The familiar tingle of tension and the piercing feeling in the pit of his belly began to build into excitement. Guillaume halted as Spessart did. A great gaggle of entirely unarmed men flooded into the hall from the door at the far end, wearing the green robes of the heretic Christianity practiced here. All uncertain, from their expressions, whether these Franks considered them proper clerks and so a bad idea to kill.
The hall smelled of cooking. Guillaume’s gut growled as he stood at Marchès’ shoulder. The older man kept his gaze on the hefty oak doors by which they had entered, in case someone should try to interrupt the captain during his deliberations. A wind blew in from the arid land outside, smelling of goats and male sweat and the sea.
Guillaume was conscious of the stiff weight of the jack buckled around his chest and the heat of plate leg harness, articulations sliding with oiled precision—and of how safe one feels, ribs and groin and knees protected. A delusional safety, often enough; but the feeling obstinately remains.
“I understand there’s trouble with the burials,” Spessart rasped. His eyes swept over the African priests as a group, not bothering, evidently, to concern himself with who exactly might be their Father-in-Christ. “What’s the problem? Bury the bodies! We’re not working for your masters, but common Christian charity demands
it. Even if you are the wrong sort of Christians.”
Ah, that’s our tactful captain. Guillaume bit his lip to keep his smile from showing.
A tall man with a black-and-white badger beard stepped forward, waving his arms. “She isn’t a man! She is an abomination! We will not have her soil the rocks of the graveyard here!”
“Ah. It’s about Rosso. Now look, Father Abbot—”
A shorter, plumper man, perhaps five and thirty years old, stepped past the bearded man to the front of the group. He interrupted.
“I am abbot here. Prior Athanagild speaks for us all, I am afraid. We will bury no heathen whores pretending to be soldiers.”
“Ah, you’re the abbot. Tessier! I ordered you to find this man for me before now.”
“Sir.” The knight who was the officer of Guillaume’s lance glared at Corporal Marchès.
Before there could be recriminations, which was entirely possible with Tessier—the Burgundian knight was not a man to keep his mouth shut when it was necessary—Spessart turned back to the plump abbot.
“You, what’s your name?”
“Muthari,” the monk supplied.

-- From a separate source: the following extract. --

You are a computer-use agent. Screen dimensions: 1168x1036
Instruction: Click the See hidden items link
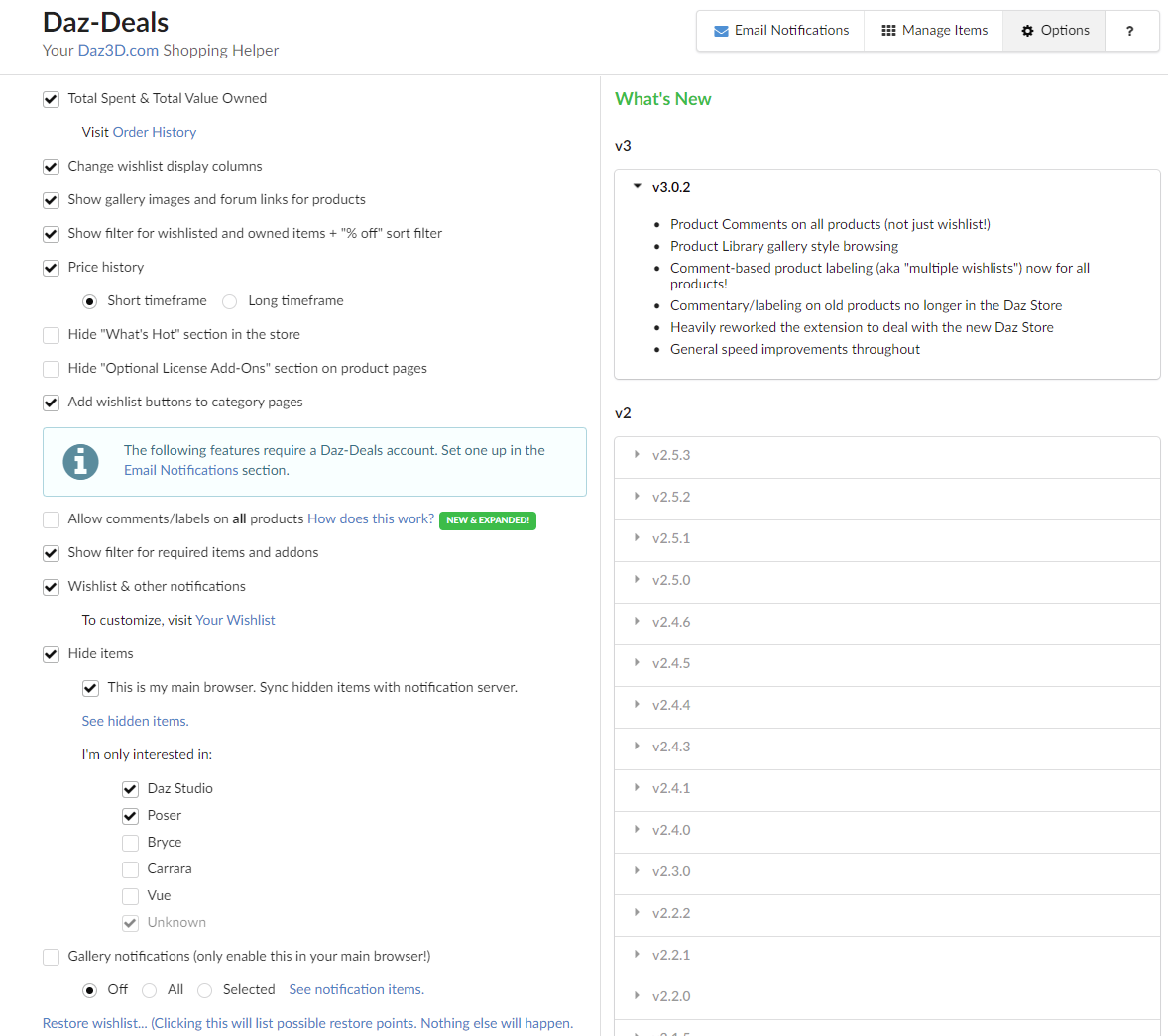135,721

Guillaume saw a flash of annoyance from the man’s eyes. “Abbot Lord-Father Muthari, if we are being formal, Captain.”
“Formal be fucked.” Spessart took one step forward, reversing the grip he had on his war hammer. He slammed the end of the shaft into the abbot’s body between ribs and belly.
The monk sighed out a breathless exclamation, robbed of air by sheer pain, and dropped down on his knees.
“How many messengers have you sent out?” Spessart said. He stared down, evidently judging distance, drew back his boot, and kicked the gasping man. It would have been in the gut, but the abbot reared back and the boot caught him under his upper lip. Guillaume bit his own lip again to keep from laughing as the captain nearly overbalanced.
“How many of your rats have you sent off to Carthage?”